Elle me fit savoir que pour le moment elle avait encore pas mal de travail mais surtout que les personnes auxquelles elle pensait n'étaient pas accessibles. Il faudrait revenir un autre jour !
Nancy me fit remarquer que c'était mal barré : on pouvait toujours se rendre sur place et prendre des photos à la sauvette, ou même tenter notre chance en sonnant à la porte mais je trouvai cela trop risqué : si les propriétaires nous voyaient prendre des clichés de leur maison ils se poseraient des questions et trouveraient cela leur semblerait suspect, un mauvais point pour nous car nous devions impérativement établir un climat de confiance avec les propriétaires pour qu'ils puissent se confier. Quant à sonner à leur porte, comme je l'avais déjà dit, c'était jouer une sorte de va-tout qui ne me plaisait pas du tout car cela pouvait entraîner la fin de l'enquête avant même qu'elle commence.

Je revins auprès de la dame et renouvelai ma demande pour m'entendre dire qu'à l'impossible nul n'était tenu. Et c'est là que je me lançai dans un coup de bluff qui fit passer Nancy par toutes les couleurs.

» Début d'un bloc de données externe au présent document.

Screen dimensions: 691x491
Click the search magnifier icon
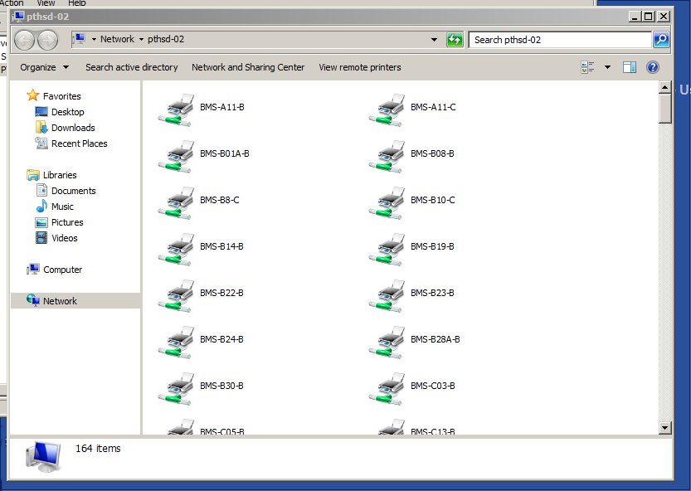click(660, 40)
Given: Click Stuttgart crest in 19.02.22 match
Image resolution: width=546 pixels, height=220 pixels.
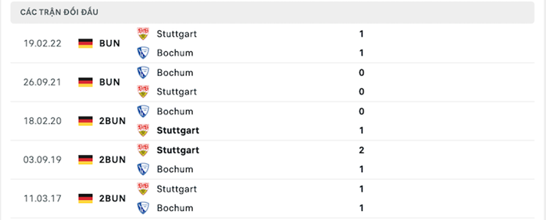Looking at the screenshot, I should pyautogui.click(x=143, y=34).
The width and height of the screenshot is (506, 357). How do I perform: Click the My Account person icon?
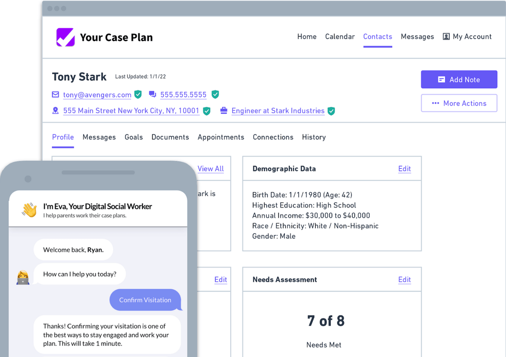tap(446, 37)
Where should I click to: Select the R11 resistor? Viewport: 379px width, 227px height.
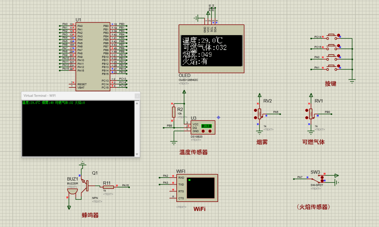click(x=108, y=187)
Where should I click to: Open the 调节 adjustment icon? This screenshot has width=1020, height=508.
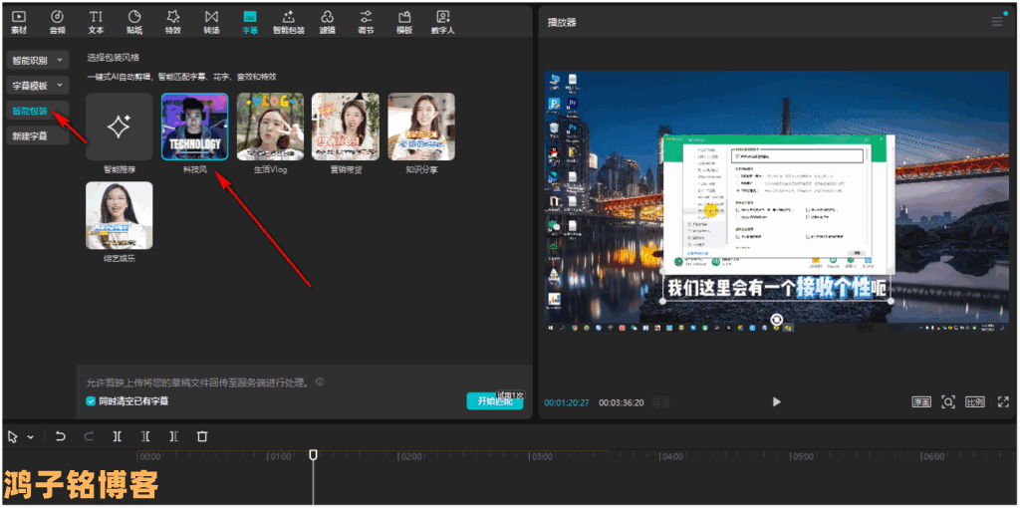[x=366, y=21]
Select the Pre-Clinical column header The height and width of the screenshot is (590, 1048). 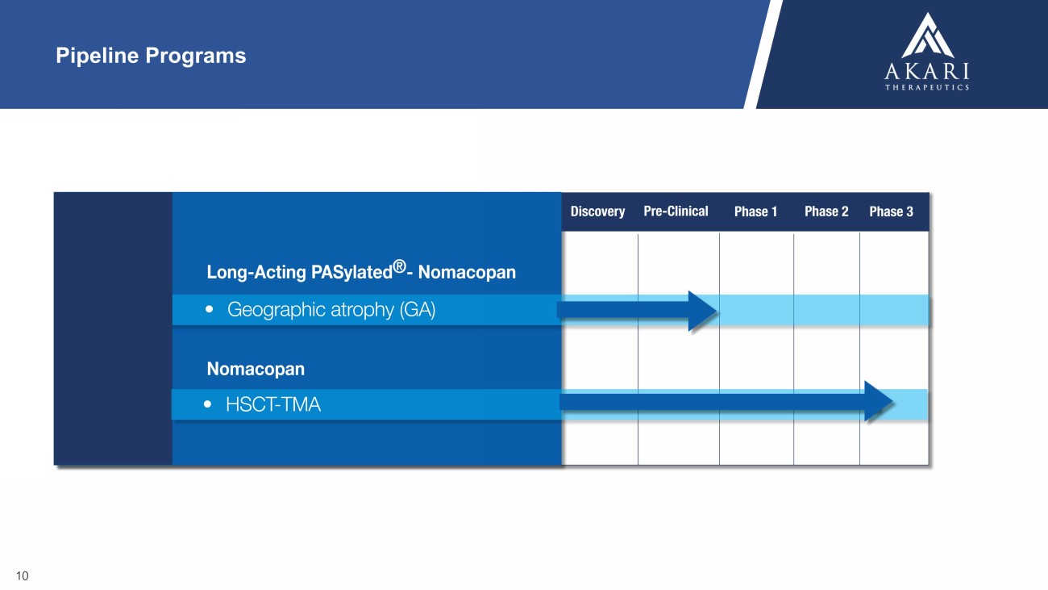click(x=676, y=211)
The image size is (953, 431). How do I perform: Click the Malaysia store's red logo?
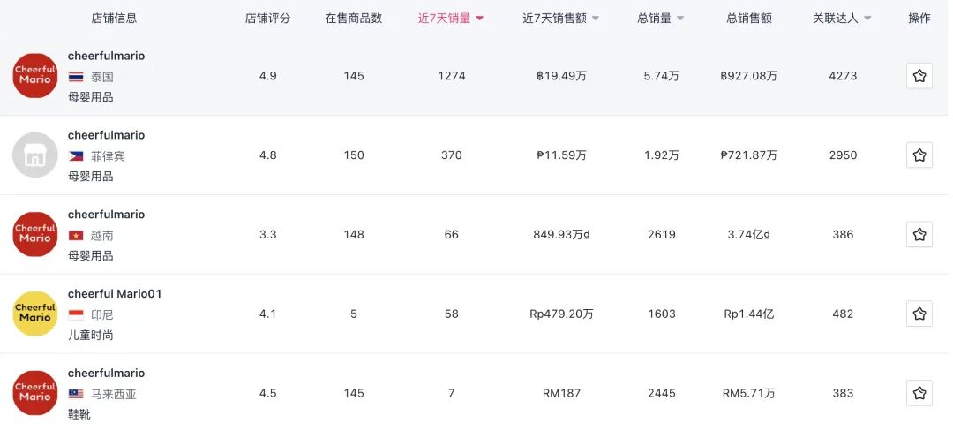pos(35,393)
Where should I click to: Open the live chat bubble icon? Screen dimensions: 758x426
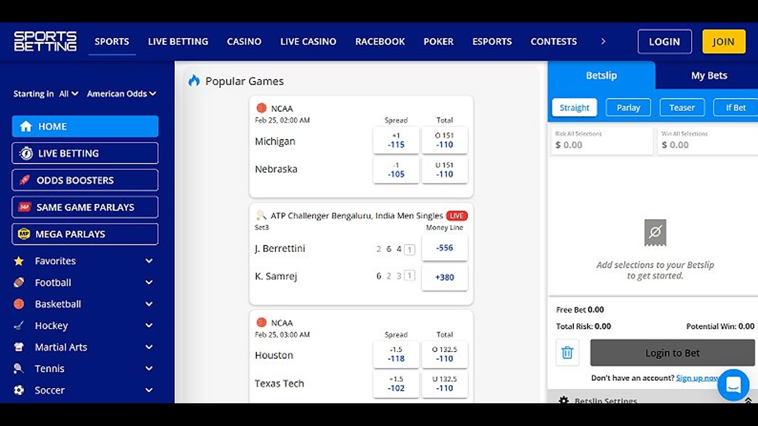click(733, 384)
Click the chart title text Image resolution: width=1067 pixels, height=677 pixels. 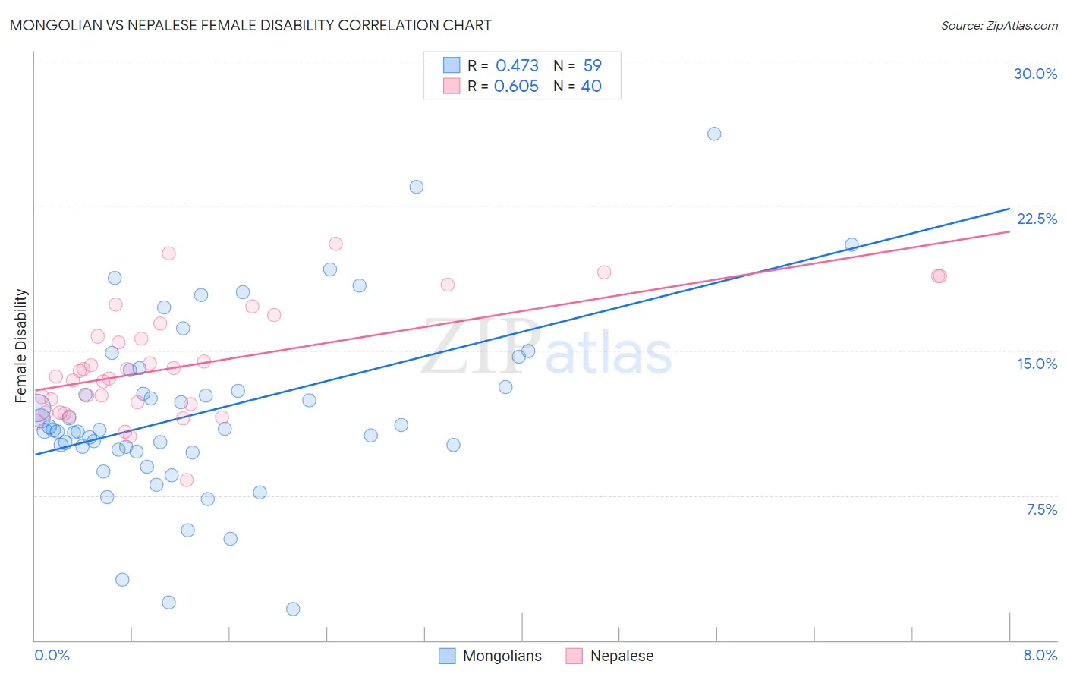(250, 25)
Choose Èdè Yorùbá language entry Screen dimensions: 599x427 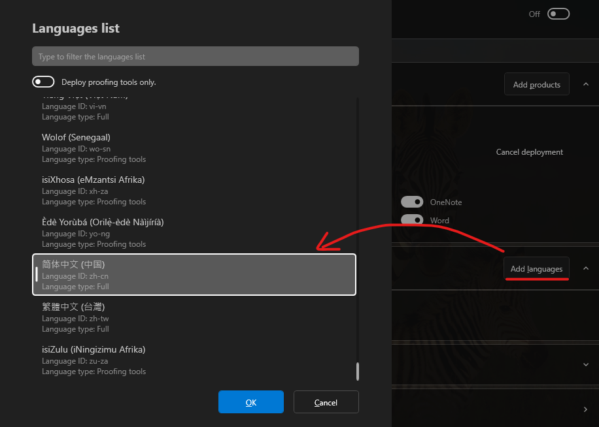pos(194,233)
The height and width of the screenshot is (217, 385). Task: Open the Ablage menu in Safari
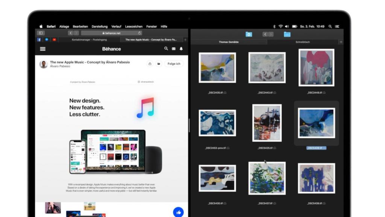tap(64, 27)
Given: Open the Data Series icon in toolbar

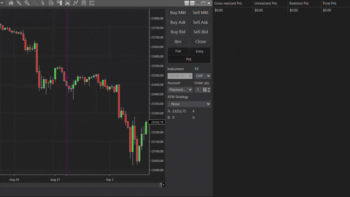Looking at the screenshot, I should click(x=51, y=3).
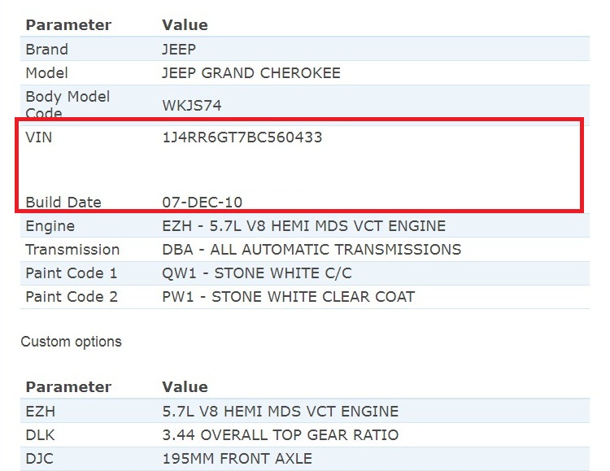This screenshot has height=471, width=610.
Task: Click the Custom options heading
Action: click(71, 342)
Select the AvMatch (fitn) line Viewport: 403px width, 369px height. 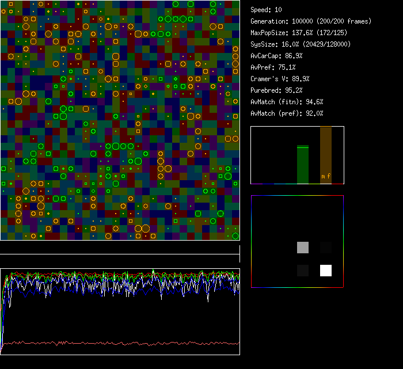(287, 102)
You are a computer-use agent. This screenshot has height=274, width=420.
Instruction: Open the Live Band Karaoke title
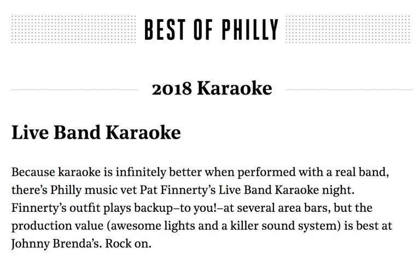click(x=96, y=133)
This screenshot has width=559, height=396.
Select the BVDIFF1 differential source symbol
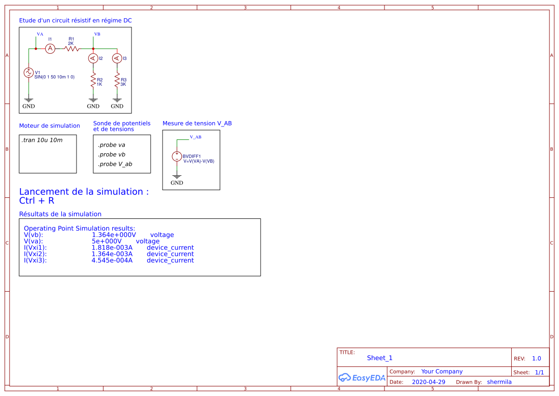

Nous terminâmes nos consommations et je rappelai la dame des fleurs maudites à notre table pour lui tenir ces propos :

"Voilà, nous allons reprendre deux cafés et prendre congé de vous directement après car on nous attend pour une autre affaire, bien plus importante que cette petite affaire de village. Je pensais en faire état dans le livre que je suis occupé d'écrire, mais les lecteurs se passeront bien de ce fait divers sans grande importance. Si par hasard pendant ce temps-là le nom d'une personne répondant à notre demande vous revenait en tête, il serait donc préférable que cela puisse se faire dans les plus brefs délais parce que pas mal de kilomètres nous attendent !"
(Je sentis Nancy me donner un coup de pied en dessous la table. Je ne sais pas si elle comprenait mon plan qui ne manquait pas de toupet ou si elle craignait qu'il échoue !)

"Oh ! Ne vous méprenez pas sur cette affaire ! On a beau être au village, elle a fait grand bruit dans tous les médias, à l'époque tout le monde était bouleversé et craignait que la hantise se propage pour contaminer tout le patelin !"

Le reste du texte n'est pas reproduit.